= Eye of Pain =

D&D game module

Eye of Pain is an adventure for the 2nd edition of the Advanced Dungeons & Dragons fantasy role-playing game.

==Plot summary==
Eye of Pain is the first part of an adventure trilogy, in which the player characters are hired by a disguised elder orb to test their usefulness in its plans to overthrow a hive mother and take over its city.

The inside front cover has maps of the lair of a beholder, and its location near a small community.

==Publication history==
Eye of Pain was designed by Thomas M. Reid, and featured a cover illustration by Dana Knutson, and interior illustrations by Arnie Swekel.
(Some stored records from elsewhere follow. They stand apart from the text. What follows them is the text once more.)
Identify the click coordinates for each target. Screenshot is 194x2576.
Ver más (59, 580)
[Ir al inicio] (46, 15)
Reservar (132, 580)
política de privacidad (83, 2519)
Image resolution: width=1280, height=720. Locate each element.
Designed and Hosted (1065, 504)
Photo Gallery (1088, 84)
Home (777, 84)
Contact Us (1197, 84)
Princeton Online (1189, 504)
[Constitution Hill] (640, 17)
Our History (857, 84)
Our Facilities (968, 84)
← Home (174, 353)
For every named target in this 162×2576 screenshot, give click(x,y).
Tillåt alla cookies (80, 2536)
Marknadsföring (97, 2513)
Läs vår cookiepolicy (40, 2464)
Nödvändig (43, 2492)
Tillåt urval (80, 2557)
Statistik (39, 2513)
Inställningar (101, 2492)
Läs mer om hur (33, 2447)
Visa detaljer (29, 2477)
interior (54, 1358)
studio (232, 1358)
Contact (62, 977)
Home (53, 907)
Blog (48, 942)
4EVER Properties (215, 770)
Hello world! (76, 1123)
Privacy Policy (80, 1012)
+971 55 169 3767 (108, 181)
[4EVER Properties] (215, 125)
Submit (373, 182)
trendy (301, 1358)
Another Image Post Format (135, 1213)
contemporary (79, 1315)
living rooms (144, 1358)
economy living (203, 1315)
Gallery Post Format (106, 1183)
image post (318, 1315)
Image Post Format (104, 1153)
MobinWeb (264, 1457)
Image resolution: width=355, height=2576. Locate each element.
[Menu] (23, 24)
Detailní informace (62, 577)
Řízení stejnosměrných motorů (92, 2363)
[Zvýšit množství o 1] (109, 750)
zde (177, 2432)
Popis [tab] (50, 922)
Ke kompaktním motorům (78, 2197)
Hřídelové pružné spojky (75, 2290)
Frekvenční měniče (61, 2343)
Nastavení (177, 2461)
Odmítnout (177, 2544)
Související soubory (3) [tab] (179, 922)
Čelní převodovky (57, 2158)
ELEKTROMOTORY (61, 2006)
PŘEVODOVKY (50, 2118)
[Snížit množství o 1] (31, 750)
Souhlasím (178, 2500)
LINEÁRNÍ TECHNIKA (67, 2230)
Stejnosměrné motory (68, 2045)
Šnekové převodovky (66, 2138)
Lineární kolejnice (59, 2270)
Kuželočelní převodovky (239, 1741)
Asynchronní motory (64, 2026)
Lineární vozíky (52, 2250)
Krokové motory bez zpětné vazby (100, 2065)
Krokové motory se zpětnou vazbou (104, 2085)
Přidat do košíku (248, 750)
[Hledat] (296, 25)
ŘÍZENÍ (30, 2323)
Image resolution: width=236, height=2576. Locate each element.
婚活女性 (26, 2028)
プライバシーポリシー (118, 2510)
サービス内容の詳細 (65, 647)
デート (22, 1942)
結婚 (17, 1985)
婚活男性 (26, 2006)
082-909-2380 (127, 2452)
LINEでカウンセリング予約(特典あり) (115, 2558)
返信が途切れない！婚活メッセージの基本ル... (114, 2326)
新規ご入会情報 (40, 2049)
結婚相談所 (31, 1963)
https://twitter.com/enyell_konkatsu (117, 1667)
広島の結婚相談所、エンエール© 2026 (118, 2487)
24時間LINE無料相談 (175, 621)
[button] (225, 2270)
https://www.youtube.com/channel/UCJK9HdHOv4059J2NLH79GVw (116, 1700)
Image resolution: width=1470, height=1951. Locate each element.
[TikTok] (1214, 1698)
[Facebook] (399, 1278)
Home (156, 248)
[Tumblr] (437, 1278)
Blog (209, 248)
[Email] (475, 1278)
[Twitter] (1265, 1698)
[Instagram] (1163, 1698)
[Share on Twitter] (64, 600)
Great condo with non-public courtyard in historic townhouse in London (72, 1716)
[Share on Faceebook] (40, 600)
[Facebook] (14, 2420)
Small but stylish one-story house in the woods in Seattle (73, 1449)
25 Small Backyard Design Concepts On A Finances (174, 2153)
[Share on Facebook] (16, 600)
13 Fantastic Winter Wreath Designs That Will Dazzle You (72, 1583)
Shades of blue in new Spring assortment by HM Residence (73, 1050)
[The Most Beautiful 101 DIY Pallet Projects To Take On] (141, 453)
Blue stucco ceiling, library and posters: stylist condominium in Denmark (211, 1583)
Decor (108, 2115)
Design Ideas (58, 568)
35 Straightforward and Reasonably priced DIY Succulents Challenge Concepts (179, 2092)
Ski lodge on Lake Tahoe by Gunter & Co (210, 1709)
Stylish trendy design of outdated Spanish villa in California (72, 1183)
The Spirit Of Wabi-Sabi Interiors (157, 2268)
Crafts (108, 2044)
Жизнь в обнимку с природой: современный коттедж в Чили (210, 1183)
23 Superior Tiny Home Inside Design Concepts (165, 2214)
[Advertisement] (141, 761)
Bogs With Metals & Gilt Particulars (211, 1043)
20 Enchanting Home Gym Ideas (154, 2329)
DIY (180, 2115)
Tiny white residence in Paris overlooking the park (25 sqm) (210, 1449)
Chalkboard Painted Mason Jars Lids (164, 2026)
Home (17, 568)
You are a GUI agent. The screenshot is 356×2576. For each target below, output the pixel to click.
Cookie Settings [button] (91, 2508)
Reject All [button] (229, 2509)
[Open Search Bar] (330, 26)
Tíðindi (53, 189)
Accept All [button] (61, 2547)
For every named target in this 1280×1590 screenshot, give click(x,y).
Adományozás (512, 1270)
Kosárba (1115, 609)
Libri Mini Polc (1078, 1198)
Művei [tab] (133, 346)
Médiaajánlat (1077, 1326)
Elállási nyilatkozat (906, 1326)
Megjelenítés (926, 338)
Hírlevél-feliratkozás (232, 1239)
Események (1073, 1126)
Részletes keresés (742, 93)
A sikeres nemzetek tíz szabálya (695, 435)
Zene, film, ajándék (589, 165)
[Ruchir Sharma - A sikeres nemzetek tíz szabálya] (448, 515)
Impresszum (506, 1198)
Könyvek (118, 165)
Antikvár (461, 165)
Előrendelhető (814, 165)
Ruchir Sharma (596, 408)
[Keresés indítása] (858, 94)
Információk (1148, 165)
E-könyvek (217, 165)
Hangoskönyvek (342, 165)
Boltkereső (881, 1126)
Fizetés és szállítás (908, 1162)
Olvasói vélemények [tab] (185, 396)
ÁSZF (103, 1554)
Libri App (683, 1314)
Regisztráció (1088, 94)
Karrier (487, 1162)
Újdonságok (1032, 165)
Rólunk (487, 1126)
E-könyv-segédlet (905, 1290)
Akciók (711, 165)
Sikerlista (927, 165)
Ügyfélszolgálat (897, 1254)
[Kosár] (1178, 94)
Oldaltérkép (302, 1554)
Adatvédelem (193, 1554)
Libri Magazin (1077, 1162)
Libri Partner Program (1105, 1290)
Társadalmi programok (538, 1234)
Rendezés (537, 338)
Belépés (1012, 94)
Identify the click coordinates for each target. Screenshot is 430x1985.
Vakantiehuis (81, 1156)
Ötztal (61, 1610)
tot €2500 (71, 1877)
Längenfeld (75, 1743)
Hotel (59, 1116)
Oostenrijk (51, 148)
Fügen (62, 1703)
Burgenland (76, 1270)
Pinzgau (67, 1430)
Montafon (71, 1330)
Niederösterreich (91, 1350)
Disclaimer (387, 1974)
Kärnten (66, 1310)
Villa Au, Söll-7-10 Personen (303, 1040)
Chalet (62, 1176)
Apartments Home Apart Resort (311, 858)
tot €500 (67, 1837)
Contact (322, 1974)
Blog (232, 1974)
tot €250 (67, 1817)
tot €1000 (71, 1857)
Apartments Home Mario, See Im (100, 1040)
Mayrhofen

The sourcebook I, Tyrant and Eye of Pain were the first releases in TSR's Monstrous Arcana series, which detailed the most popular AD&D monsters.

==Reception==
David Comford reviewed Eye of Pain for Arcane magazine, rating it a 3 out of 10 overall. While he praised I, Tyrant, he said that "Eye of Pain is a different story altogether." While he felt that it "start promisingly enough" with the pair of "well-crafted maps" on the inside front cover, he felt that the adventure itself was "lacklustre and unfortunately screams of being rushed to coincide with the release of I, Tyrant". He went on to say that the adventure was "extremely linear, lacking any semblance of urgency, and relies on powerful monsters to test players and form some sort of excitement. The suggested encounters exhibit little more thought - all have tenuous links and are never developed." He did note that the arrival of a rival adventure group and a "barely seen" mysterious guild member looking for a missing comrade "are good ideas, but are never realised and hardly intrude upon the player's actions". He continued with his criticism: "To exemplify the poor quality of the finish, a narrative is left with its concluding sentence trailing away to be guessed at. Later, a mysterious bust found in a woodland clearing is described as having a beard and moustache - then, on the opposite page, a clean shaven sculpted head is shown!" Comford concluded the review by saying: "Good idea, but badly executed. Let's hope the others in the trilogy get better."